# Intro to chemistRy

Welcome to the *chemistRy*, a product of the JMU Department of Chemistry and Biochemistry. This is the second lesson in the series which  aims to teach you about data visualization, data tidying, statistics, and a bit of R coding. If you don't know how to code, don't worry! These lessons assume no prior knowledge of code or R.

A few things to start:

1.   These lessons only work in Google Chrome
2.   Make your copy by going to File> Save a Copy in Drive; then locate a spot in your Drive folder
3.   This is a special Google Colab for R, regular Colab runs in Python. If you want to make your own R notebook, follow this [link](https://colab.research.google.com/drive/16u6W4rl-AHX_yXlQx7HcgjAuNimfqwj_).

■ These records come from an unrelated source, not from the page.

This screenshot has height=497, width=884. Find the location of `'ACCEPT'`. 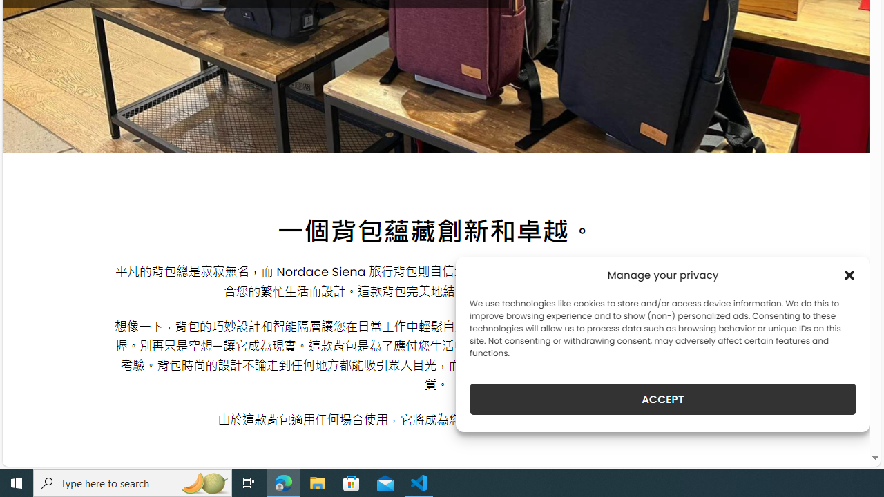

'ACCEPT' is located at coordinates (663, 399). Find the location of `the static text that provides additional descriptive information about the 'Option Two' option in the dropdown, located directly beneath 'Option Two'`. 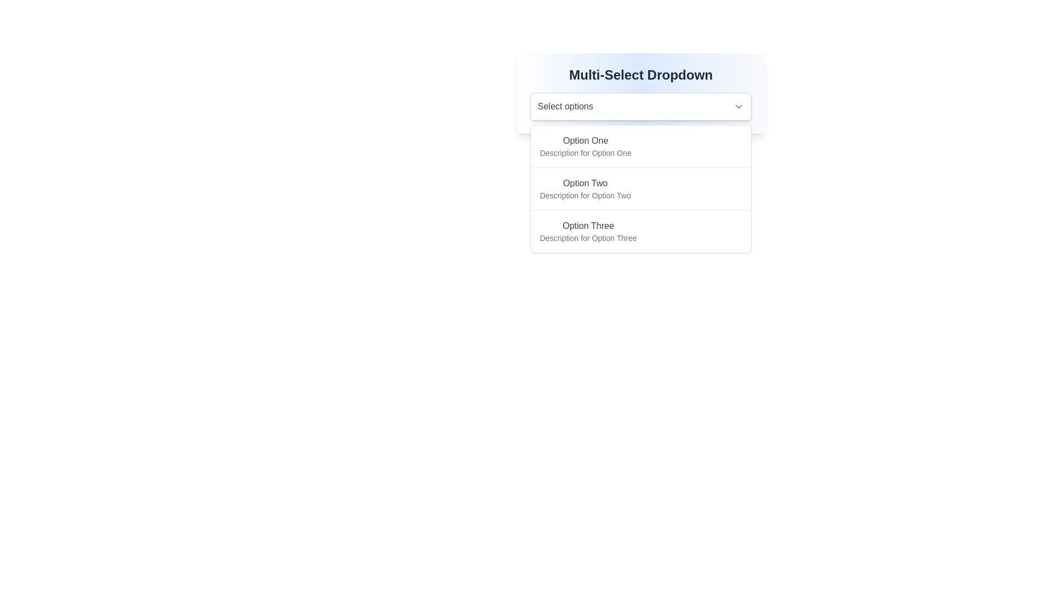

the static text that provides additional descriptive information about the 'Option Two' option in the dropdown, located directly beneath 'Option Two' is located at coordinates (585, 195).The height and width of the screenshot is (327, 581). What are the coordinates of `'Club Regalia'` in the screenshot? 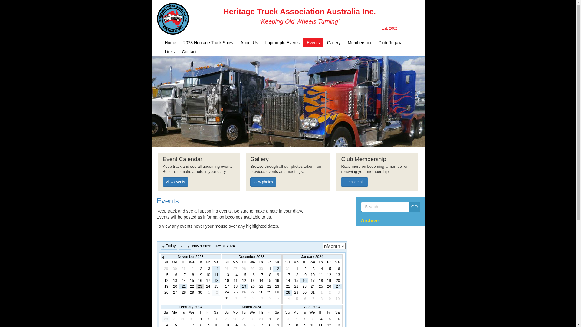 It's located at (390, 42).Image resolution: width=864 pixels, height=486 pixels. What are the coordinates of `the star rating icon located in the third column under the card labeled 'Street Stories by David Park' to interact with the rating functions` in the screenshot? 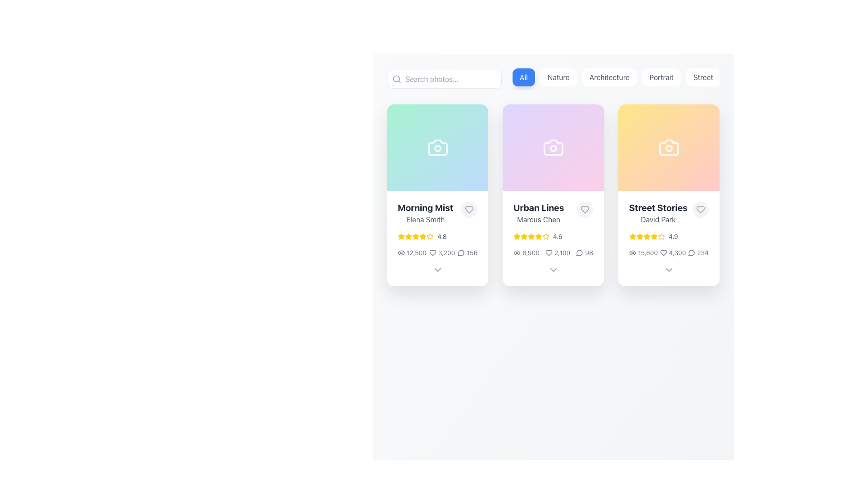 It's located at (647, 236).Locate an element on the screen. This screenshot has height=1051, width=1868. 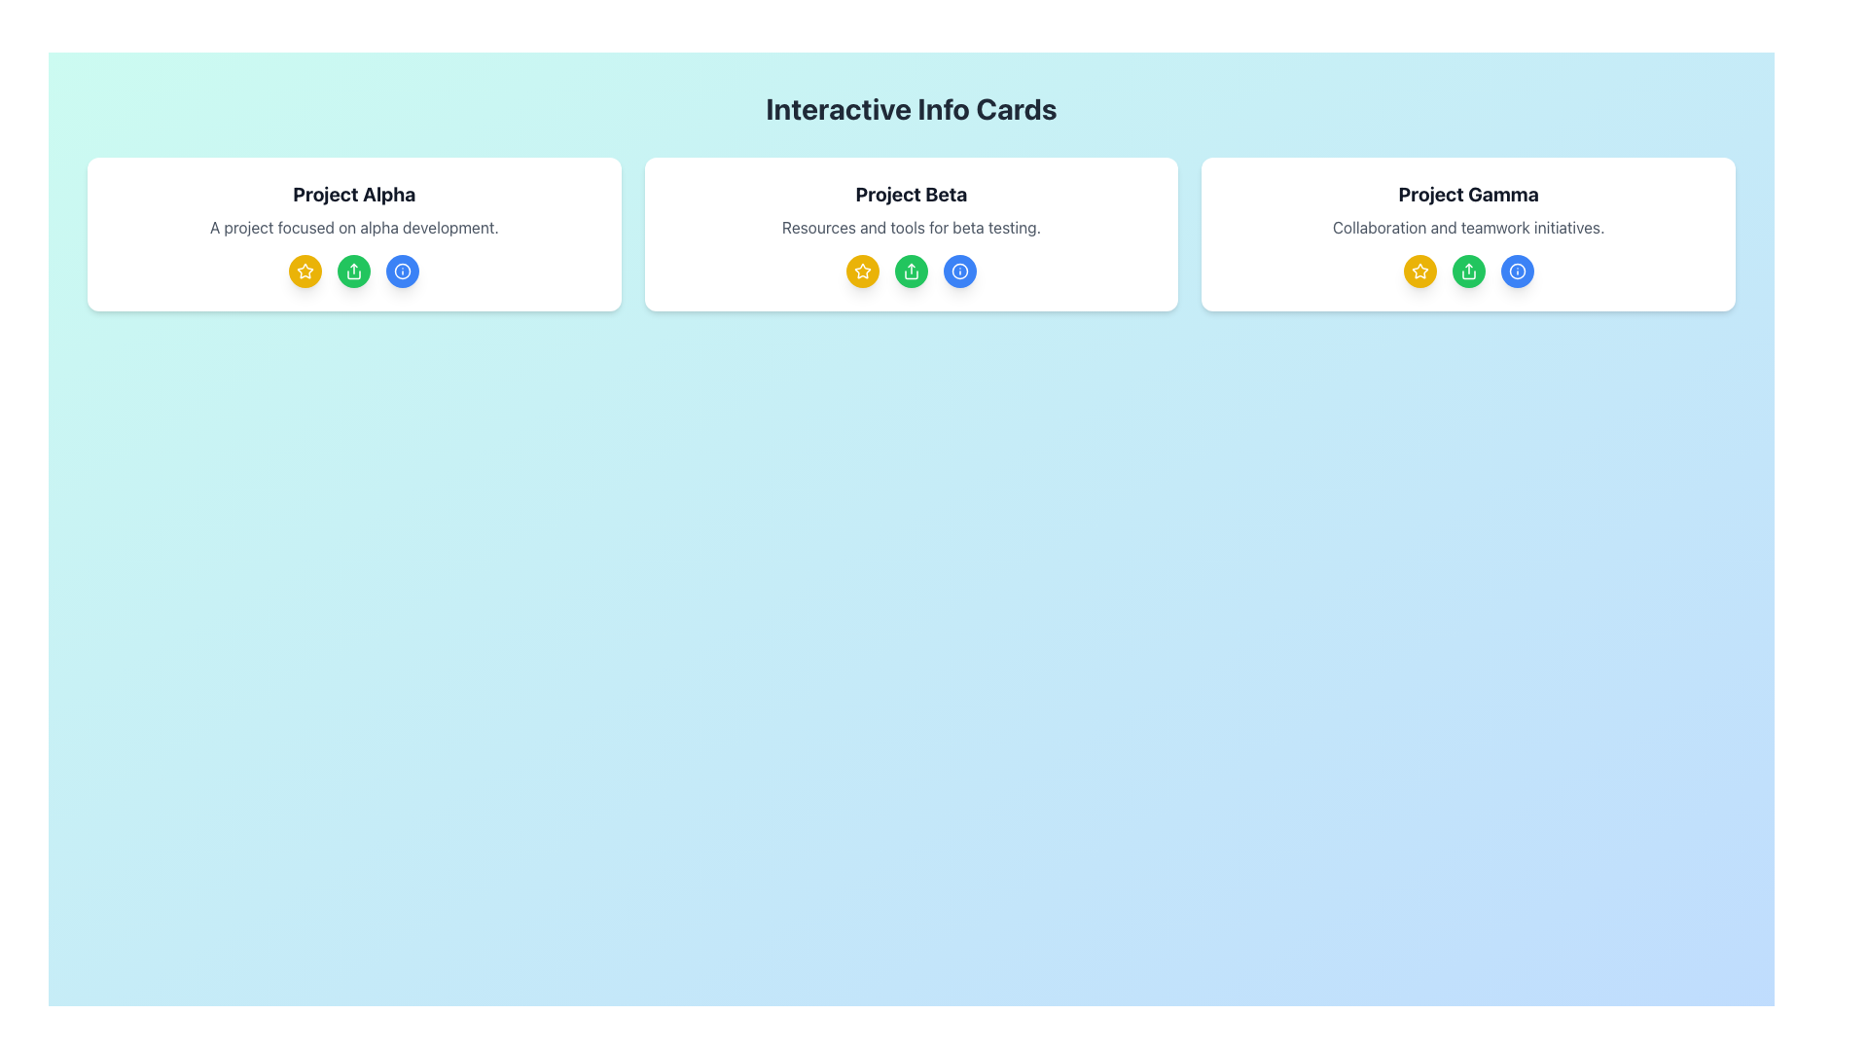
the 'Information' button located to the far right in the row of three circular buttons beneath 'Project Alpha' is located at coordinates (401, 270). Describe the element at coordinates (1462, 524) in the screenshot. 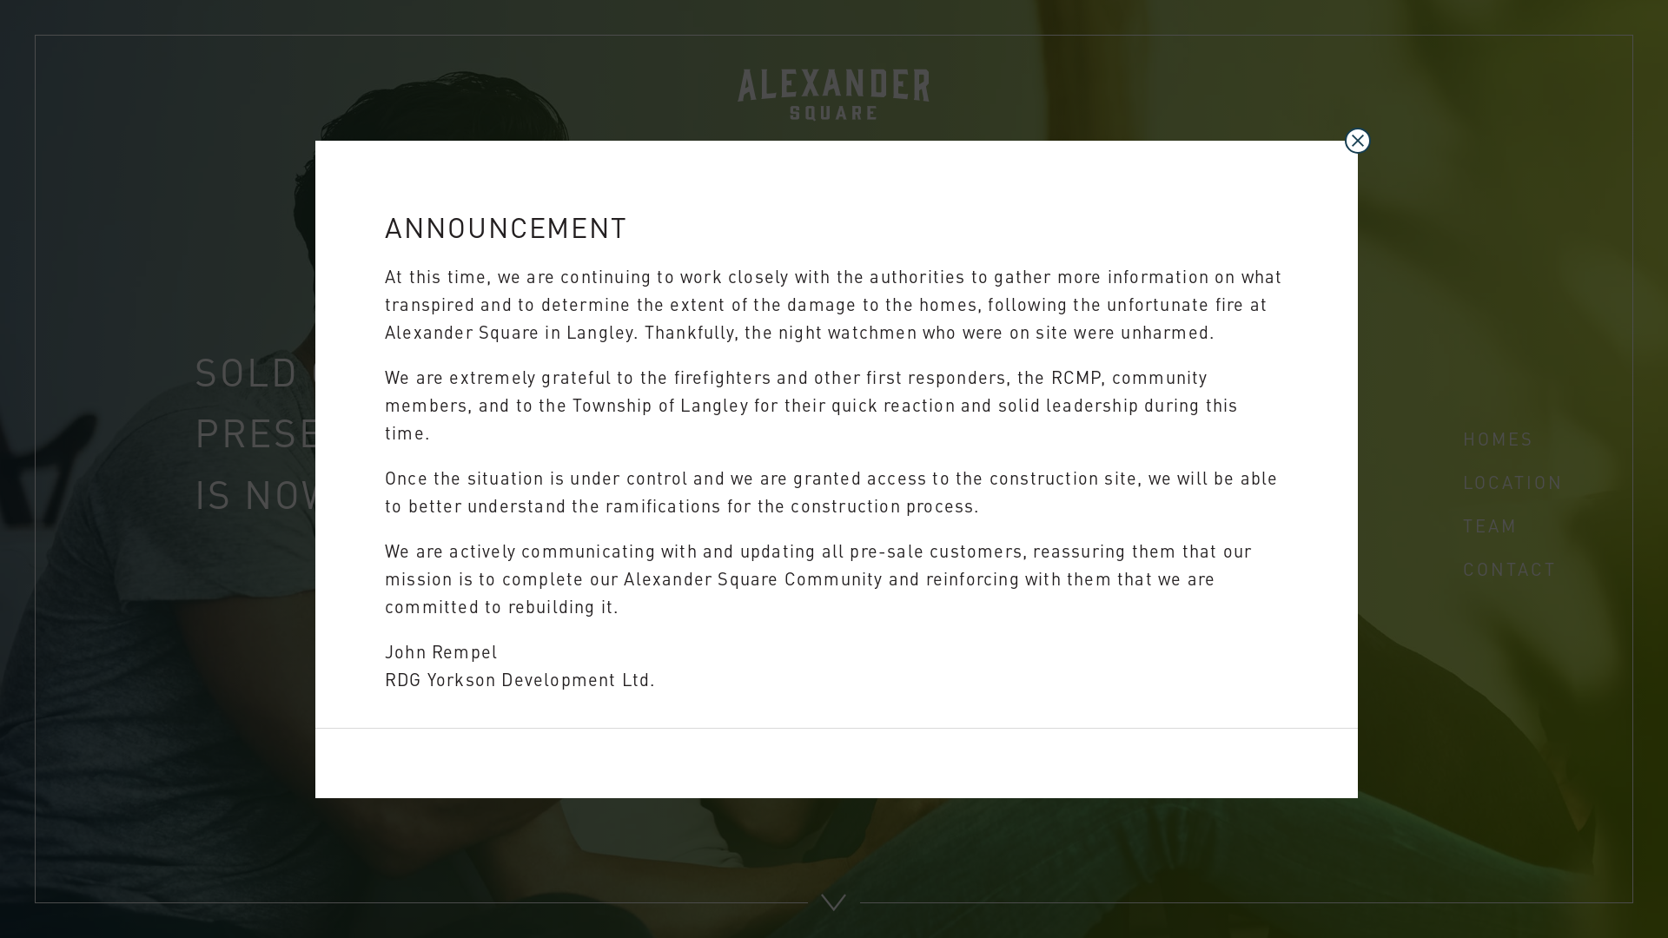

I see `'TEAM'` at that location.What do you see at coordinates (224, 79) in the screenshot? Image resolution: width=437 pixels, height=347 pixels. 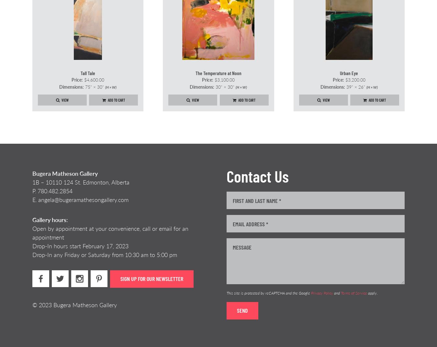 I see `'$3,100.00'` at bounding box center [224, 79].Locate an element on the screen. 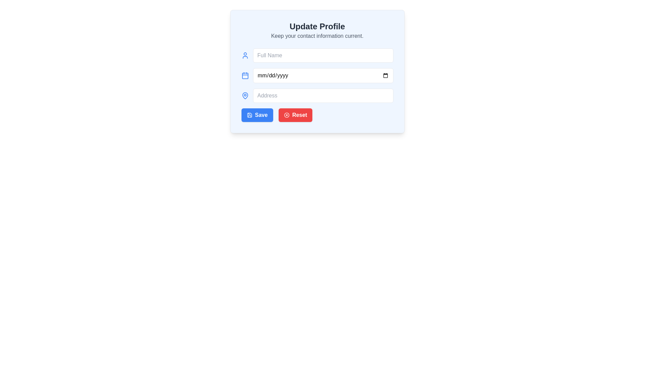 This screenshot has width=654, height=368. the address input field, which is the third input field from the top, located below the 'Full Name' and 'Date of Birth' fields, to provide visual feedback is located at coordinates (317, 96).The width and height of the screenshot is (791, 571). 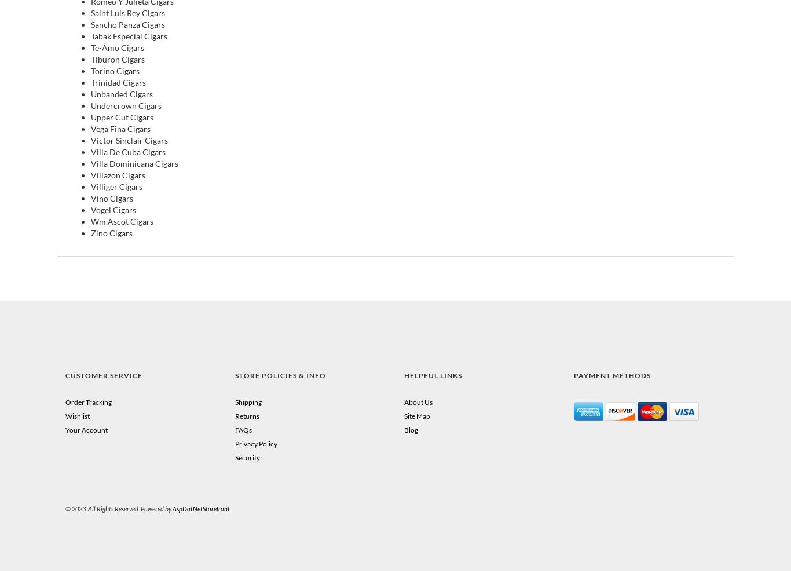 What do you see at coordinates (433, 375) in the screenshot?
I see `'Helpful Links'` at bounding box center [433, 375].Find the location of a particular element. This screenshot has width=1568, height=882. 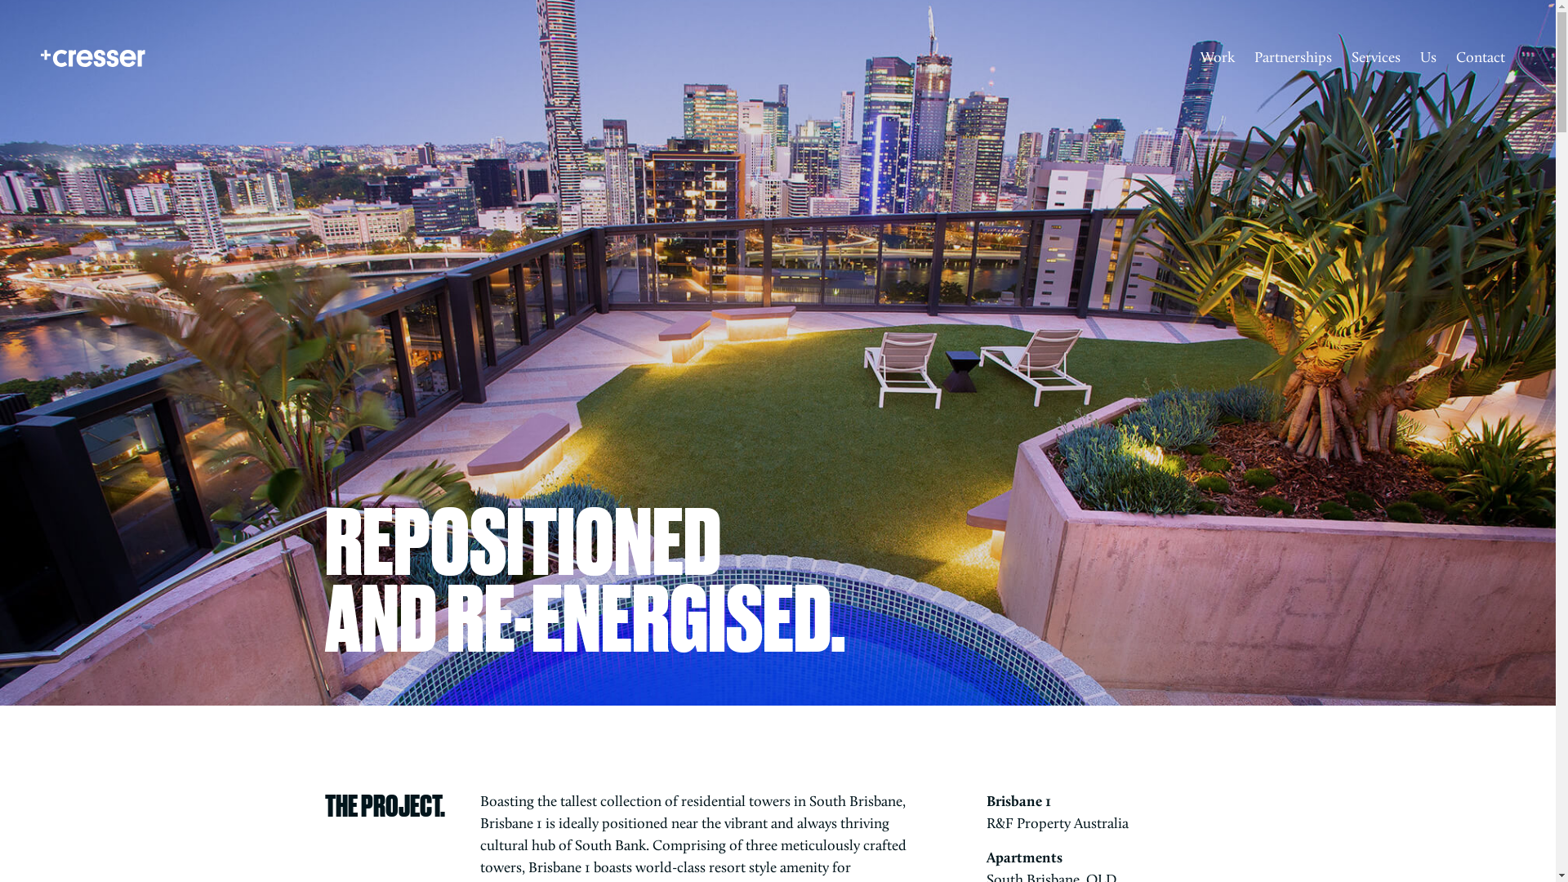

'Partnerships' is located at coordinates (1292, 57).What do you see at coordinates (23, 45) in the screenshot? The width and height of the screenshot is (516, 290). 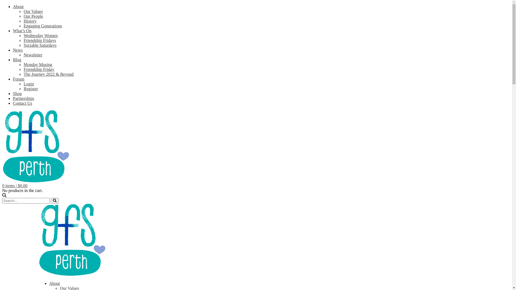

If you have questions, feel free to contact Dr. Chris Berndsen in the JMU Chemistry Department.


In [None]:
#@title Run this block to set up the system
#@markdown It make take up to a minute to complete (usually much less)
install.packages("modeldata")
## load packages
library(tidyverse)
library(modeldata)

# Visualizing data

Data come in many types and can be analyzed in many ways. In Chemistry and Biochemistry, we sometimes use statistics to summarize the measurements, while other times we show the raw data such as measuring the absorbance of a sample. In most instances, both showing a plot and a summary table of statistics is helpful, especially when you have complex data. In this module, we will also introduce the basics of plotting data in R using the `ggplot2` package. This package will be the primary package for data visualization in later modules.

In the next sections you will be plotting a data set in `ggplot2` and then trying a few variations on plotting the data set. Finally, you will be shown the elements of a good plot and be tasked with constructing a good plot.

---

## Why visualize data?
Chemistry data often come in the form of numbers. Think about some of the values you may have determined in lab: mass, density, rate, absorbance, pH, etc. Comparison of a few measurements is easy, however as the size of the data increases, so does the complexity of the analysis required to make comparisons.

The table below shows part of a data set on the content of 100 meat samples. The data were collected by spectroscopy and those measurements used to calculate the fat, water, and protein content of the meat sample. Looking at the data, what is the relationship between the fat, water, and protein content?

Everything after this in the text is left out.